-- AIM OF THE EXERCISE --
Please edit the lines below so that every "Screenshot" becomes "Image", with nothing else changed.

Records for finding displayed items

------------------------------------

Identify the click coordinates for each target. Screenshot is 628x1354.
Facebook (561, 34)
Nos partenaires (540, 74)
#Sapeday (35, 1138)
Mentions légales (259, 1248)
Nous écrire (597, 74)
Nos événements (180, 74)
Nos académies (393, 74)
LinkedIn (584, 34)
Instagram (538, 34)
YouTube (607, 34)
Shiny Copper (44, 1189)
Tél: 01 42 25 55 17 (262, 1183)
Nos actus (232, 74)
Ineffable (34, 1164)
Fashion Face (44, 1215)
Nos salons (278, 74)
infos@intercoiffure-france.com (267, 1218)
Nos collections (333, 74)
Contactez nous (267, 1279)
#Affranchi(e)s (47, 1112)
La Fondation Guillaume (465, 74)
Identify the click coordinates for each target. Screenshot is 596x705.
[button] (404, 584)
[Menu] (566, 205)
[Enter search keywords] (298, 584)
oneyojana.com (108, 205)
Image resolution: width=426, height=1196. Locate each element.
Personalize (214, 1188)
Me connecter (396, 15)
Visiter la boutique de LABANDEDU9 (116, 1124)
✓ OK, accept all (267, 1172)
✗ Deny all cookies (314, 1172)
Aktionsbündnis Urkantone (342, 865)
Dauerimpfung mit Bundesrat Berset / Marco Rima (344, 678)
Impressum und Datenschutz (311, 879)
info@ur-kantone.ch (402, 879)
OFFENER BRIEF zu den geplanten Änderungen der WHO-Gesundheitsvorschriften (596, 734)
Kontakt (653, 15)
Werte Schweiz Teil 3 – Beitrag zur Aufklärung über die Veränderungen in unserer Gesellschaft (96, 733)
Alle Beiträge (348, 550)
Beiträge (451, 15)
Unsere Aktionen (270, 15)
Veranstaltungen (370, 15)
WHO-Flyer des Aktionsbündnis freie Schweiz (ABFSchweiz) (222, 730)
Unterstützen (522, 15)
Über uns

------------------------------------

-- WRITTEN RESPONSE --
Identify the click coordinates for each target. Image is 628x1354.
Facebook (561, 34)
Nos partenaires (540, 74)
#Sapeday (35, 1138)
Mentions légales (259, 1248)
Nous écrire (597, 74)
Nos événements (180, 74)
Nos académies (393, 74)
LinkedIn (584, 34)
Instagram (538, 34)
YouTube (607, 34)
Shiny Copper (44, 1189)
Tél: 01 42 25 55 17 (262, 1183)
Nos actus (232, 74)
Ineffable (34, 1164)
Fashion Face (44, 1215)
Nos salons (278, 74)
infos@intercoiffure-france.com (267, 1218)
Nos collections (333, 74)
Contactez nous (267, 1279)
#Affranchi(e)s (47, 1112)
La Fondation Guillaume (465, 74)
Identify the click coordinates for each target. Image is 596x705.
[button] (404, 584)
[Menu] (566, 205)
[Enter search keywords] (298, 584)
oneyojana.com (108, 205)
Image resolution: width=426, height=1196. Locate each element.
Personalize (214, 1188)
Me connecter (396, 15)
Visiter la boutique de LABANDEDU9 (116, 1124)
✓ OK, accept all (267, 1172)
✗ Deny all cookies (314, 1172)
Aktionsbündnis Urkantone (342, 865)
Dauerimpfung mit Bundesrat Berset / Marco Rima (344, 678)
Impressum und Datenschutz (311, 879)
info@ur-kantone.ch (402, 879)
OFFENER BRIEF zu den geplanten Änderungen der WHO-Gesundheitsvorschriften (596, 734)
Kontakt (653, 15)
Werte Schweiz Teil 3 – Beitrag zur Aufklärung über die Veränderungen in unserer Gesellschaft (96, 733)
Alle Beiträge (348, 550)
Beiträge (451, 15)
Unsere Aktionen (270, 15)
Veranstaltungen (370, 15)
WHO-Flyer des Aktionsbündnis freie Schweiz (ABFSchweiz) (222, 730)
Unterstützen (522, 15)
Über uns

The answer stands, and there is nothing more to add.